Recent art changes have greatly expanded what can be considered art. This includes materials, media, activities, and ideas. Conceptual art in particular has had a wide impact. It started as replacing a physical object with an idea. One goal was to reject the idea of art being just a product to buy. However, it now usually refers to art where there is an object, but the main value comes from the thought process behind it. The idea of art as a product has returned.

There has also been more art that refers to older movements and artists. It gains value from these references.

Postmodernism in art, which has grown since the 1960s, is different from Modernism. Modern art movements mostly focused on their own activities and values. Postmodernism, however, uses all past movements as a starting point. This has created a flexible viewpoint, along with irony and some doubt about values. Each value can be seen as being replaced by another. Another result has been the growth of commercialism and celebrity.

Postmodern art has questioned common rules about what is considered 'fine art'. It mixes low art with fine arts until they are hard to tell apart. Before postmodernism, fine arts were known for beauty, elegance, skill, and intellectual stimulation. They were meant to appeal to the upper or educated classes. This separated high art from low art. Low art was seen as cheap, kitsch, easy to make, and lacking intellectual depth. It was meant to appeal to the general public. Postmodern art blurred these differences. It brought a strong element of kitsch, commercialism, and campness into modern fine art. What is now seen as fine art might have been considered low art before postmodernism changed the idea of what high or fine art truly is.

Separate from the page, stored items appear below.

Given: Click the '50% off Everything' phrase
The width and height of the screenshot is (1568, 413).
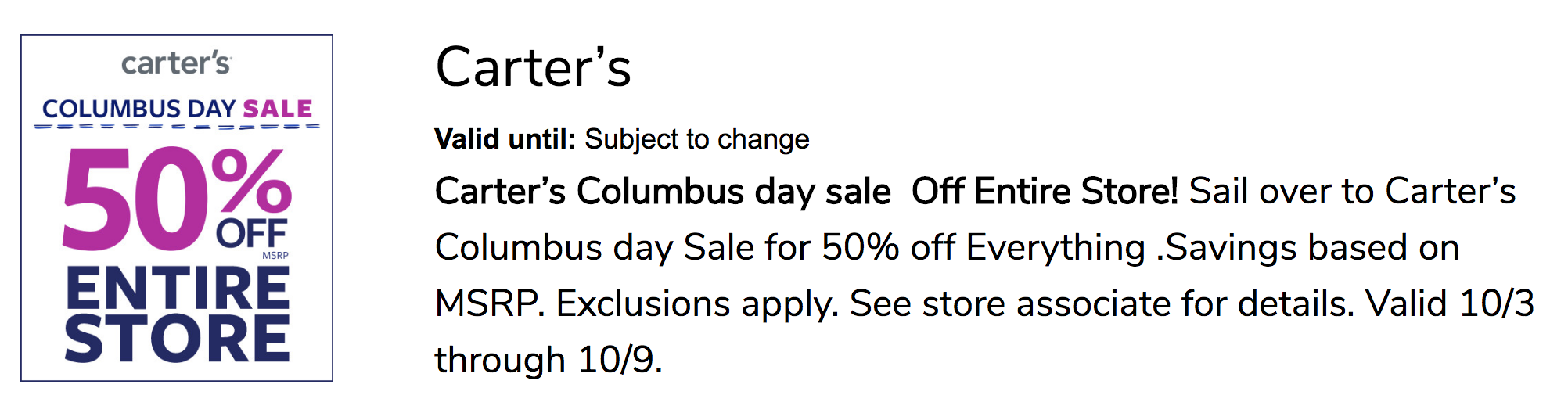Looking at the screenshot, I should 983,247.
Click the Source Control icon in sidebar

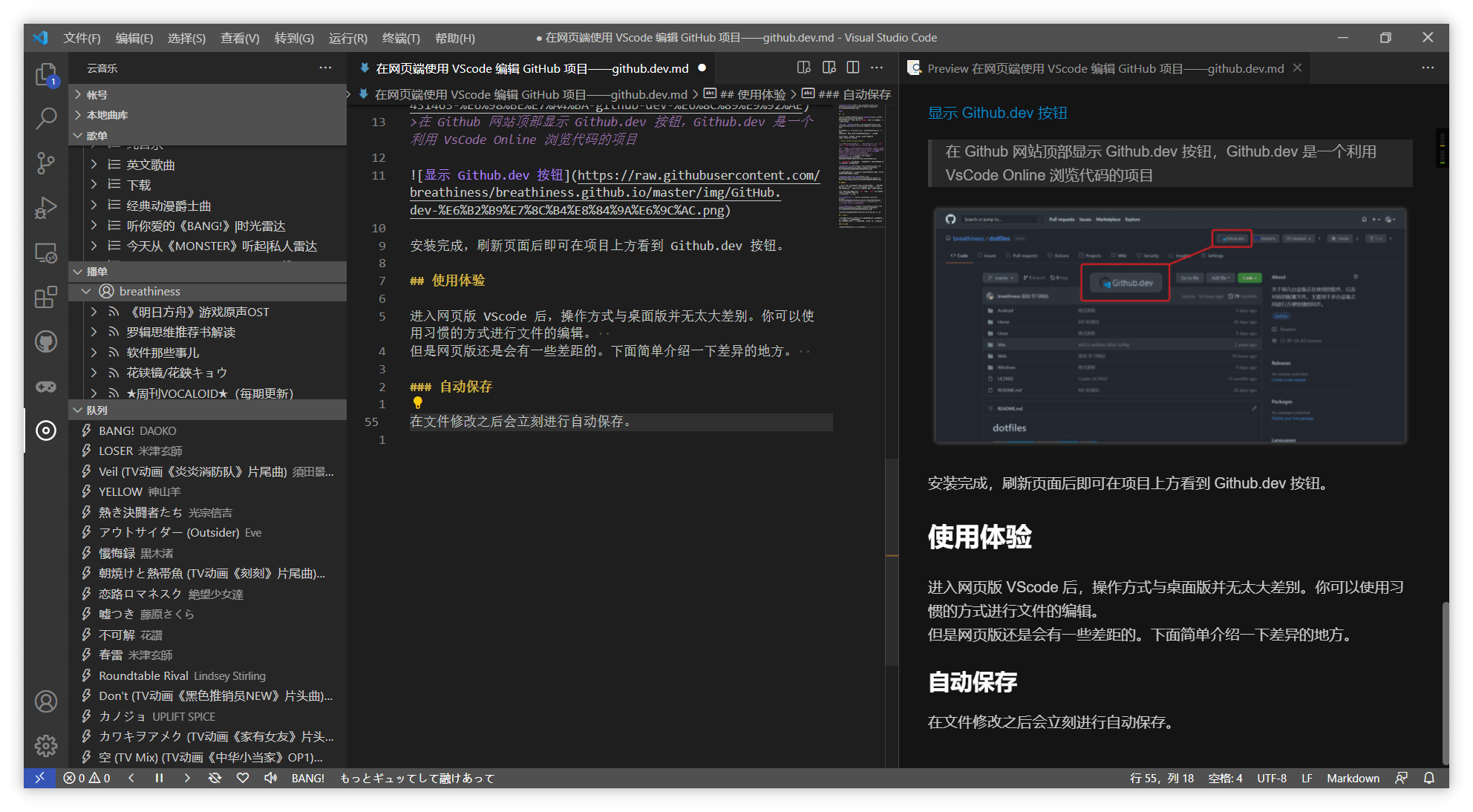(x=46, y=161)

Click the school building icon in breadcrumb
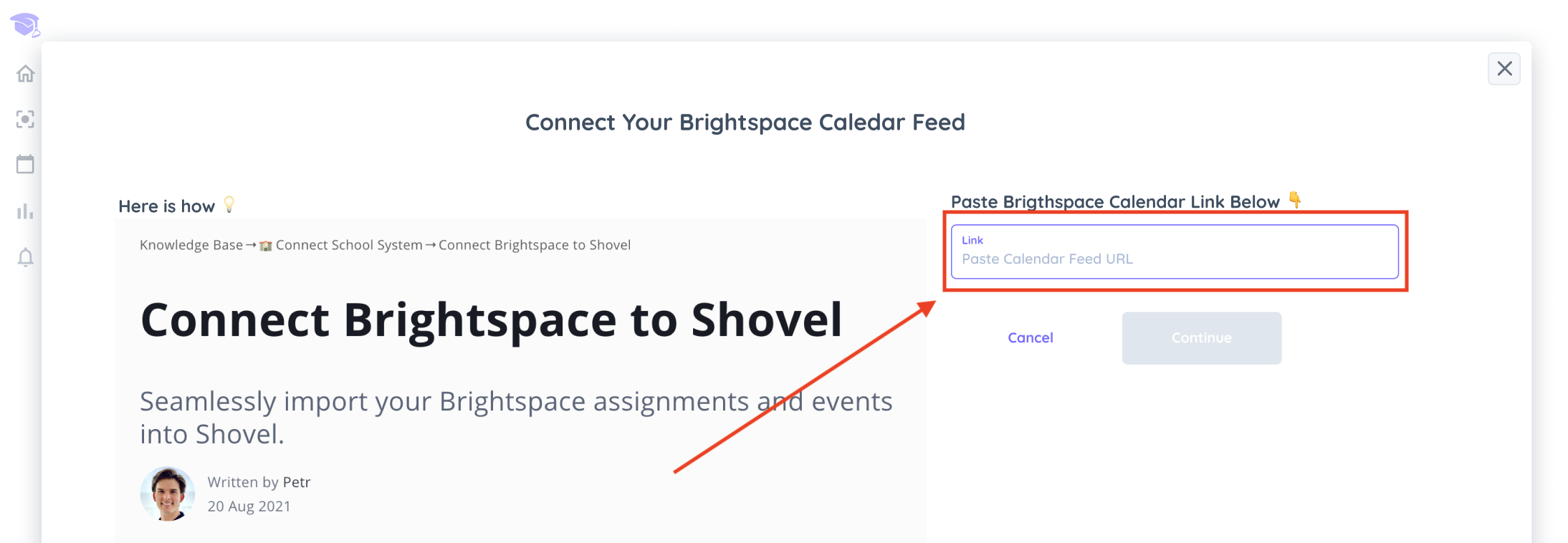265,246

Also, the postmodern nature of modern art allows for a lot of individuality in the art world. For example, postmodern art often takes ideas from past art movements, like Gothic or Baroque art. It then combines and reuses styles from these past periods in a new way.

Some surrealists, especially Joan Miró who called for the "murder of painting," have criticized or tried to "replace" painting. There have also been other anti-painting trends in art movements, like Dada and conceptual art. The trend away from painting in the late 20th century has been balanced by various movements. These include the continuation of Minimal Art, Lyrical Abstraction, Pop Art, Op Art, New Realism, Photorealism, Neo Geo, Neo-expressionism, New European Painting, Stuckism, Excessivism and other important painting styles.